Trecho selecionado =>

+ + + + +

Nesta consideração, evidencia-se a importância de uma das dimensões das RS: a
da informação. Na medida em que houve o encontro entre o saber do senso comum e
o técnico-científico, através das explicações dadas pelo médico, houve um
assentamento no comportamento da usuária. Esta é uma das funcionalidades das
RS: levar o sujeito a melhor lidar com o que, para ele era desconhecido(4-6).
O distanciamento entre o senso comum e o conhecimento científico,
principalmente quando o indivíduo está inserido em um contexto assistencial,
hospitalar, desencadeia sentimentos como o desamparo, ansiedade, estresse e
medo com o que poderá lhe acontecer, acarretando diversas preocupações tanto
para o próprio sujeito como para seus familiares, mantendo assim, uma posição
submissa do cuidado por se sentirem em condições desiguais frente aos
profissionais (tidos como os detentores do conhecimento científico)(14). Para
que isso não ocorra, a comunicação efetiva entre profissionais e usuários deve
ocorrer, atendendo as expectativas de ambos os lados. Quando se há conhecimento
dessas variáveis, os profissionais estarão aptos para proporcionar à família e
ao usuário o acolhimento e o cuidado humanizado necessário(15-16).
Na clinica médica eu vejo isso, eles têm muita carência de atenção.
Aquela coisa de querer conversar e muitas das vezes você não pode
fazer isso. Dá um pouco de frustação. O meu outro trabalho é em um
posto de saúde. Eu acho que lá a gente pode ouvir mais... conversar.
A escuta e o diálogo são coisas muito importantes (PF44- 08).

+ + + + +

Dados =>
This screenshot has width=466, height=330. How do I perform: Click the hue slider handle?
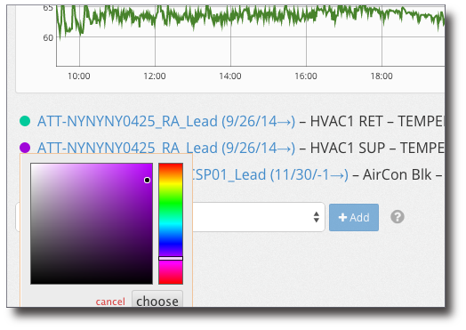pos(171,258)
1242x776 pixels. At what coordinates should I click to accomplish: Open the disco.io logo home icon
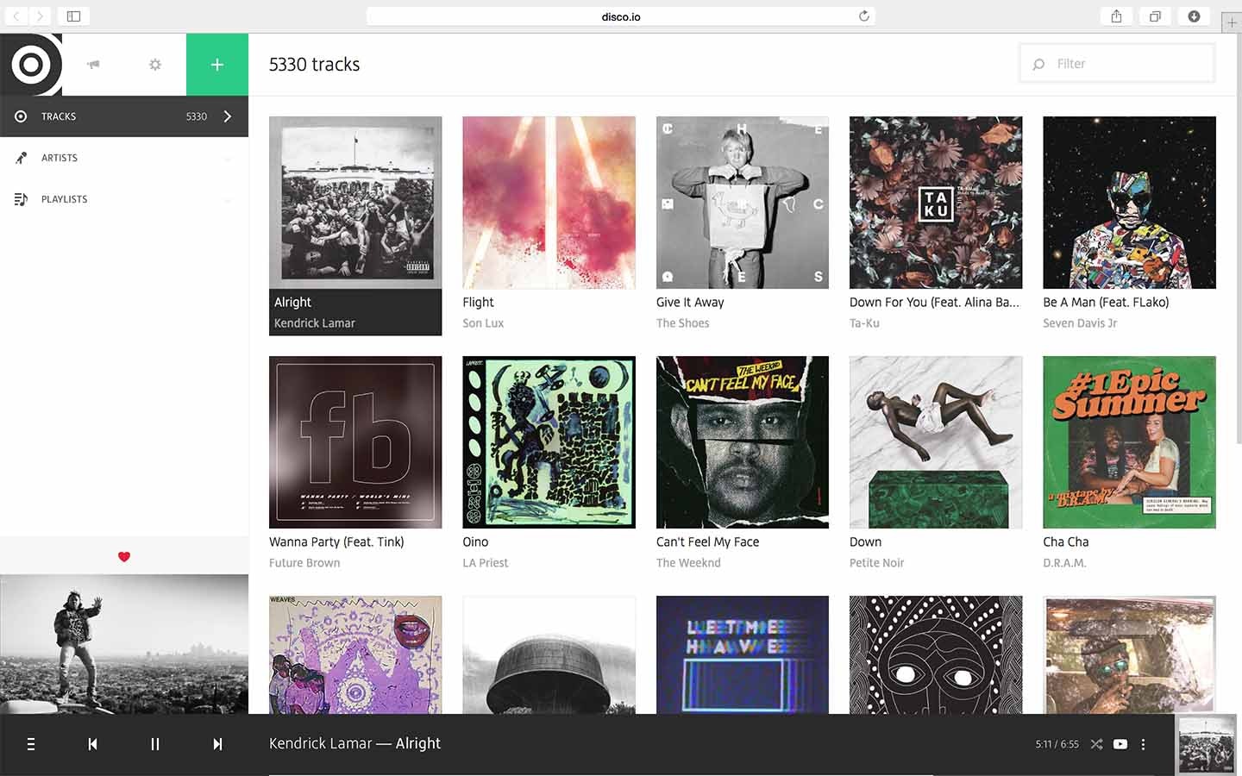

+ + + + +

Instruções =>
**1)** Liste os sentimentos que, segundo o trecho, o distanciamento entre o senso comum e o conhecimento científico desencadeia.
**2)** Edite o trecho começando em "Aquela coisa de" e seguindo até "ouvir mais... conversar.", substituindo "posto de saúde" por "ambulatório".
As linhas não têm relação com o trecho.

Respostas =>
**1)** desamparo, ansiedade, estresse, medo

**2)**
Aquela coisa de querer conversar e muitas das vezes você não pode
fazer isso. Dá um pouco de frustação. O meu outro trabalho é em um
ambulatório. Eu acho que lá a gente pode ouvir mais... conversar.